─── LISTED ENTRIES ───
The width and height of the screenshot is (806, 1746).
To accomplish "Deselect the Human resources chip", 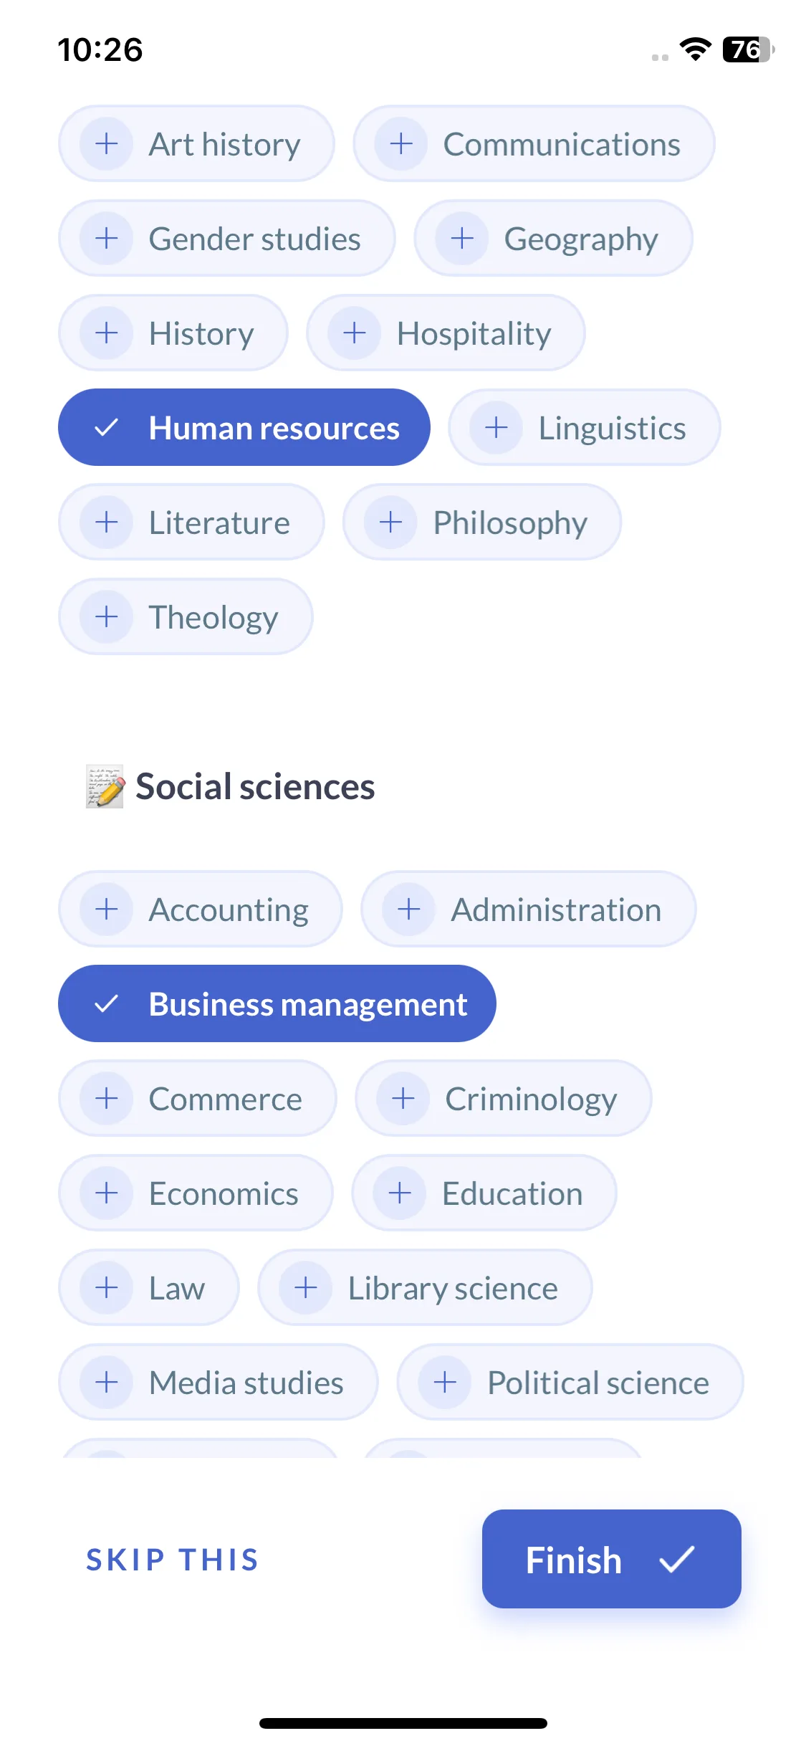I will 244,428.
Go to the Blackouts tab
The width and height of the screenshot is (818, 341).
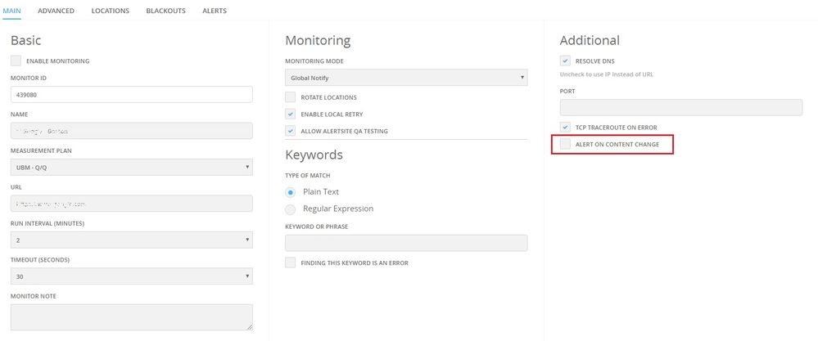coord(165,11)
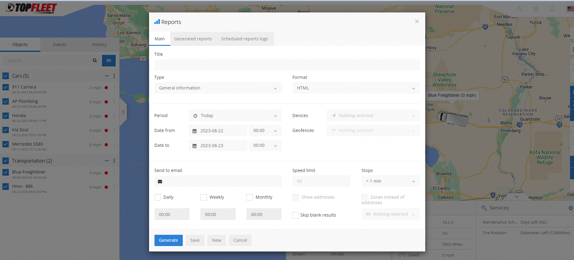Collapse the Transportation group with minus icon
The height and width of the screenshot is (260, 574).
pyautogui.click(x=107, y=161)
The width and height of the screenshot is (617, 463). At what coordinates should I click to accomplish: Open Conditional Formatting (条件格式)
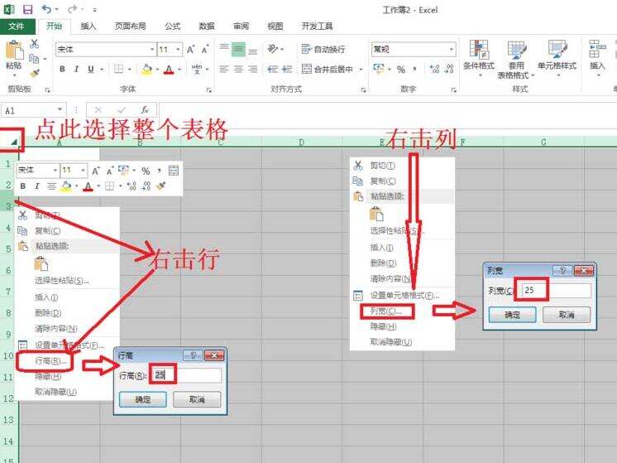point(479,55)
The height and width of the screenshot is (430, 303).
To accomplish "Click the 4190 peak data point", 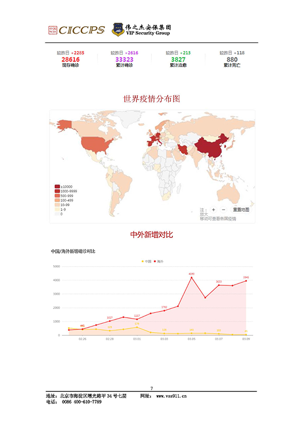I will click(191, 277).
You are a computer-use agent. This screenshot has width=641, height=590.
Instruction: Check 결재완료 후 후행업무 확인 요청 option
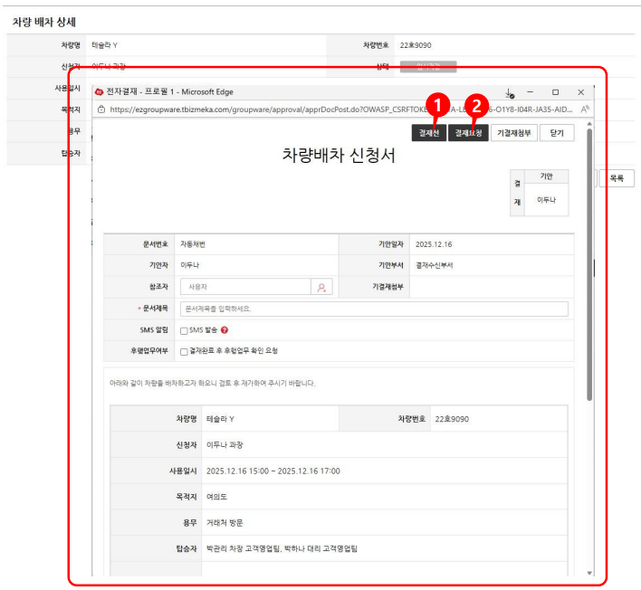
───
-- OBJECTIVE --
Starting with the line containing "You are a computer-use" and going on through the end of the data, give each line as a string in a JSON list, one string per line. Leave out blank lines and pictures.

-- EXERCISE ANSWER --
[
  "You are a computer-use agent. This screenshot has width=641, height=590.",
  "Instruction: Check 결재완료 후 후행업무 확인 요청 option"
]